Records for the task Block Start

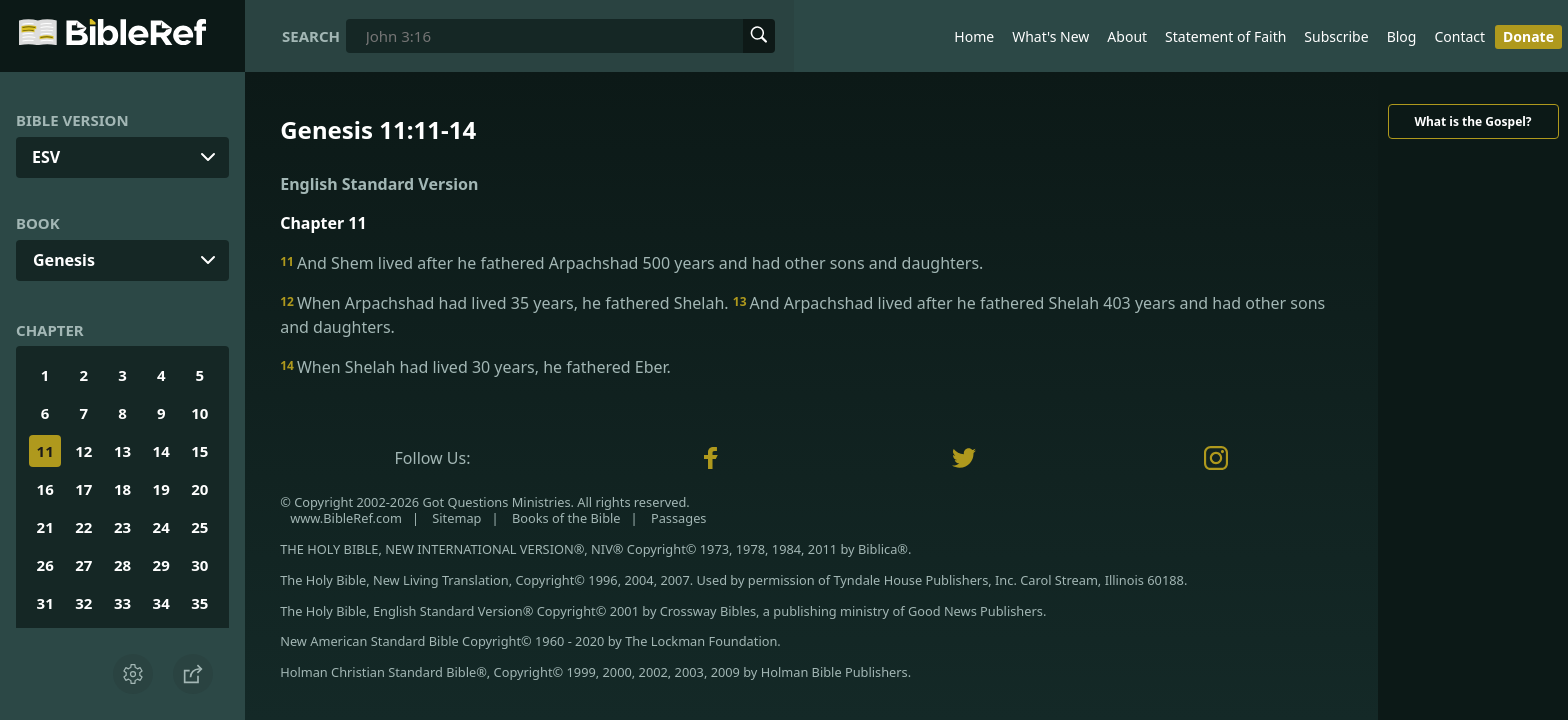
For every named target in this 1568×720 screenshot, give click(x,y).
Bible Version (72, 120)
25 (199, 527)
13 (122, 451)
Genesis (64, 260)
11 (45, 451)
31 (45, 603)
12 (83, 451)
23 (122, 527)
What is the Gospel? (1472, 121)
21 (45, 527)
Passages (679, 518)
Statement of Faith (1225, 36)
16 (45, 489)
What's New (1050, 36)
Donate (1528, 36)
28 (122, 565)
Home (974, 36)
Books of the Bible (566, 518)
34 (161, 603)
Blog (1402, 36)
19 (161, 489)
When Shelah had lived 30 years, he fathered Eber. (475, 367)
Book (38, 223)
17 (83, 489)
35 (199, 603)
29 (161, 565)
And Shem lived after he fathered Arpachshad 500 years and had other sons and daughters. (631, 263)
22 (83, 527)
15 (199, 451)
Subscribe (1336, 36)
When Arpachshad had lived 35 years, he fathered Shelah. (506, 303)
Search (311, 36)
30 (199, 565)
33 (122, 603)
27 (83, 565)
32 (83, 603)
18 (122, 489)
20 (199, 489)
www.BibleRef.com (346, 518)
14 (161, 451)
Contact (1459, 36)
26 (45, 565)
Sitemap (456, 518)
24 (161, 527)
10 (199, 413)
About (1127, 36)
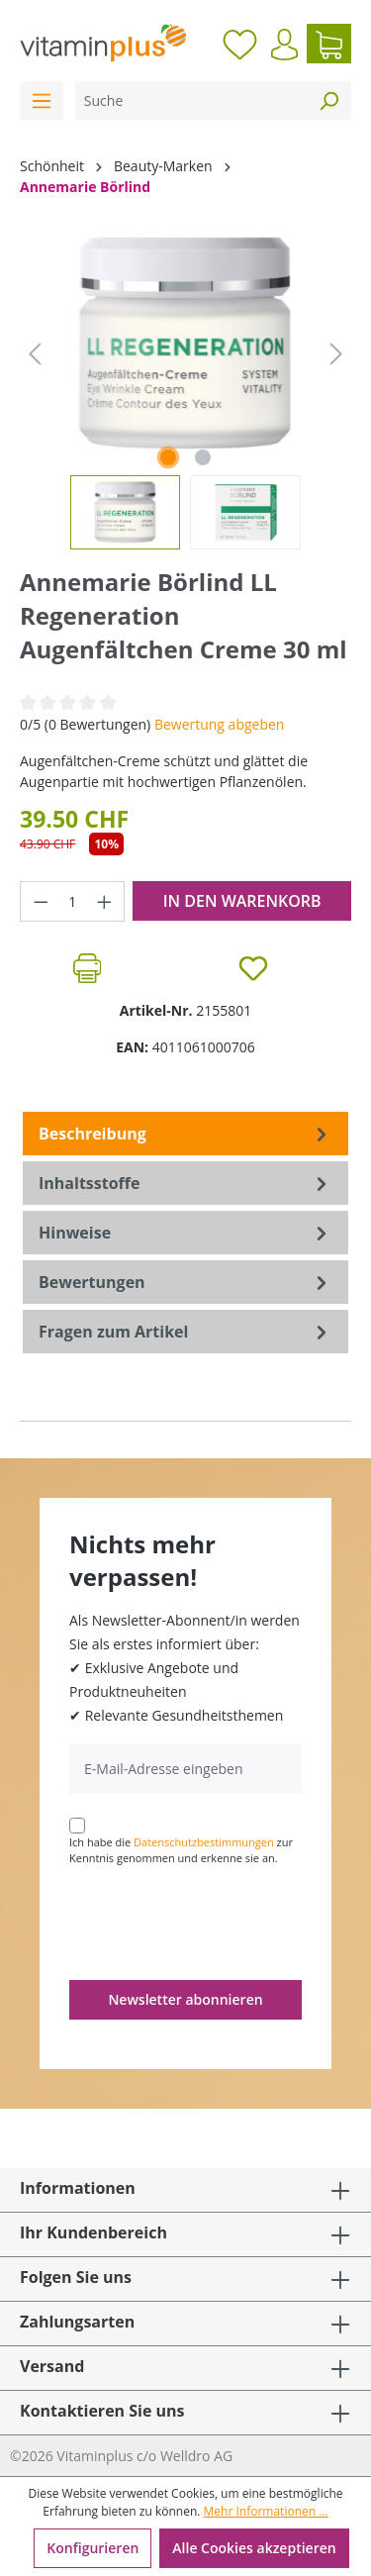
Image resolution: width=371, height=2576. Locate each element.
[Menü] (41, 100)
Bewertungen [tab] (185, 1282)
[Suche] (191, 100)
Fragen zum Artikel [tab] (185, 1331)
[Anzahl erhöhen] (105, 901)
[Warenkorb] (329, 43)
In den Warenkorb (242, 901)
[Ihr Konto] (284, 44)
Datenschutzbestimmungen (204, 1841)
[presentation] (219, 1921)
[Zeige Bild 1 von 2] (168, 457)
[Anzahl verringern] (40, 901)
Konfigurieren (92, 2547)
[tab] (185, 1133)
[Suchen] (328, 100)
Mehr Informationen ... (266, 2511)
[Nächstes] (336, 354)
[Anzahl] (72, 901)
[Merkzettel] (240, 43)
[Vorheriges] (34, 354)
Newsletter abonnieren (185, 1999)
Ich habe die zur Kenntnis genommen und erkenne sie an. (181, 1850)
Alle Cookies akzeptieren (253, 2547)
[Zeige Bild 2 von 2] (203, 457)
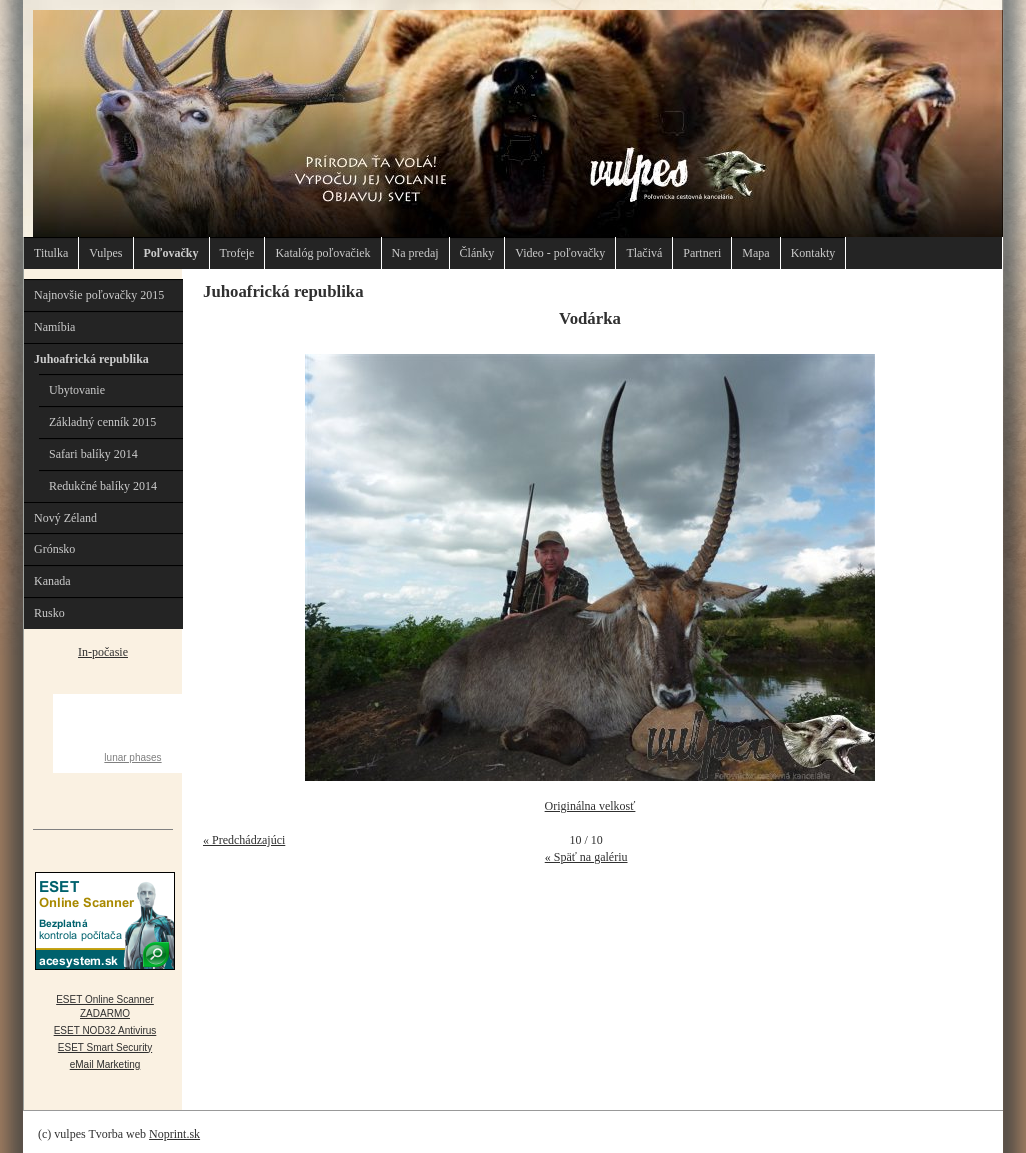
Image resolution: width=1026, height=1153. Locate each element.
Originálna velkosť (590, 806)
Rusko (49, 613)
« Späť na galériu (586, 857)
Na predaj (415, 253)
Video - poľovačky (560, 253)
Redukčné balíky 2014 (103, 486)
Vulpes (105, 253)
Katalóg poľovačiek (322, 253)
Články (477, 253)
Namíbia (54, 327)
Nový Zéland (65, 518)
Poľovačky (171, 253)
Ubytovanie (77, 390)
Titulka (51, 253)
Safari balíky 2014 (93, 454)
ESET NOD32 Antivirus (105, 1030)
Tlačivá (644, 253)
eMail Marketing (105, 1064)
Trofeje (237, 253)
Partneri (702, 253)
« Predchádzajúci (244, 840)
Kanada (52, 581)
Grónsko (54, 549)
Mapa (755, 253)
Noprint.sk (174, 1134)
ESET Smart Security (105, 1047)
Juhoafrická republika (91, 359)
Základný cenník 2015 (102, 422)
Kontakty (813, 253)
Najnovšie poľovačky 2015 (99, 295)
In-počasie (103, 652)
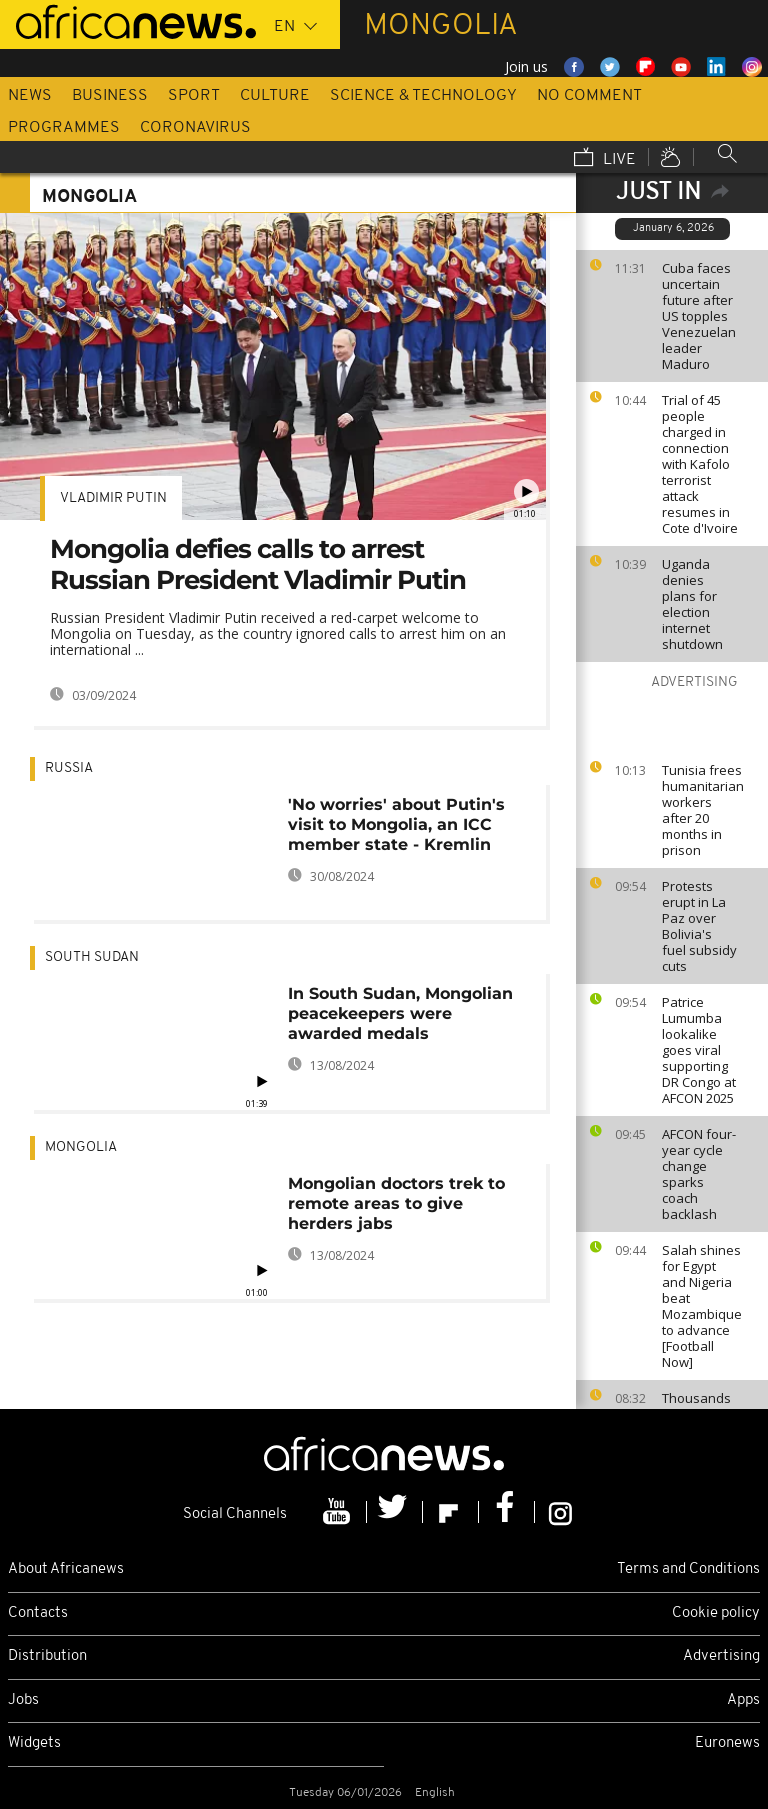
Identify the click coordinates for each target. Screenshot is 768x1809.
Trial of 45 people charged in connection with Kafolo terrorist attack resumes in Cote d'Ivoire (700, 464)
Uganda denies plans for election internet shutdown (692, 604)
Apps (743, 1700)
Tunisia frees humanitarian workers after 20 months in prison (703, 810)
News (30, 96)
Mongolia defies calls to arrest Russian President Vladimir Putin (258, 564)
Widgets (34, 1743)
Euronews (727, 1743)
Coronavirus (195, 128)
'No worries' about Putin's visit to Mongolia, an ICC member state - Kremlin (396, 824)
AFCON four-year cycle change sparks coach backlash (699, 1174)
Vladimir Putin (113, 498)
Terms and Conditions (688, 1569)
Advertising (721, 1656)
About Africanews (66, 1569)
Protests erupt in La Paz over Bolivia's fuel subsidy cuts (699, 926)
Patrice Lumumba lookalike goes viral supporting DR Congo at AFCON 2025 (699, 1050)
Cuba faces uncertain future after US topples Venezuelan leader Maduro (699, 316)
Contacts (38, 1613)
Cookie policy (716, 1613)
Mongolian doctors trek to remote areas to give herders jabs (396, 1203)
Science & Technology (423, 96)
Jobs (23, 1700)
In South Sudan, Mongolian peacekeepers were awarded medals (400, 1013)
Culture (275, 96)
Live (605, 159)
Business (110, 96)
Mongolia (81, 1147)
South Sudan (92, 957)
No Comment (589, 96)
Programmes (64, 128)
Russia (69, 768)
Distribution (47, 1656)
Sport (194, 96)
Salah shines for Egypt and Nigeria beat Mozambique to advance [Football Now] (702, 1306)
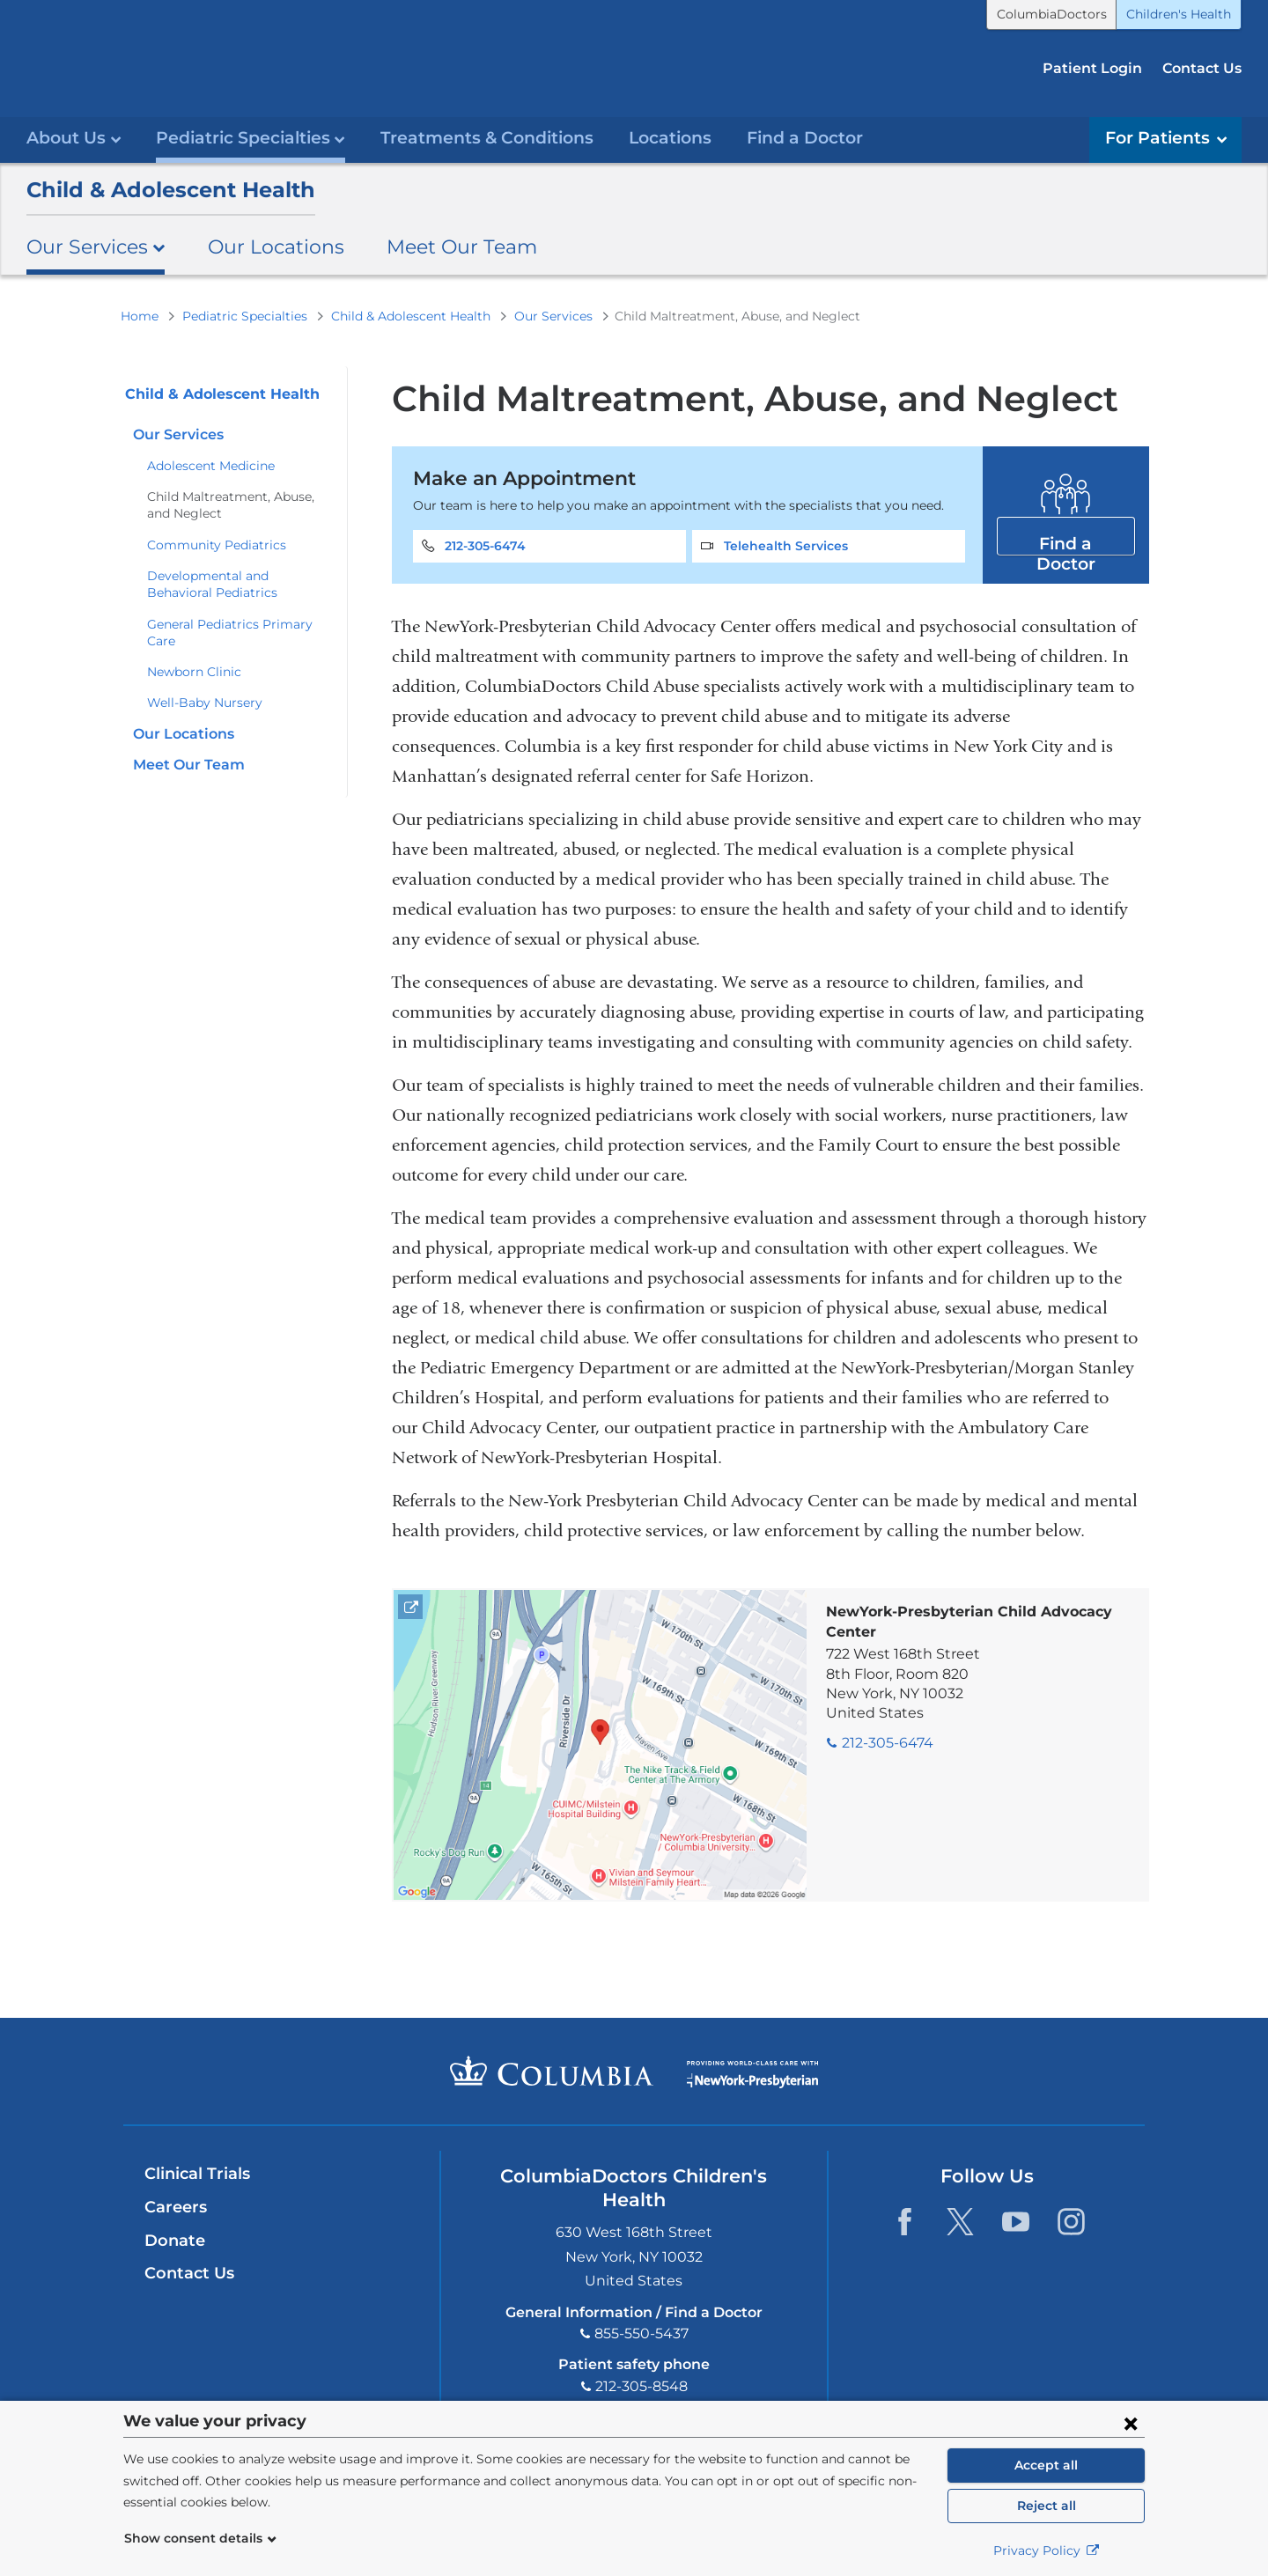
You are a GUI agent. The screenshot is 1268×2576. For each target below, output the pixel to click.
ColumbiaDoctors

Records for the task Block End

Report each line in the entries where the string "Vladimir" occurs.

Mongolia defies calls to arrest Russian President Vladimir Putin (258, 564)
Vladimir Putin (113, 498)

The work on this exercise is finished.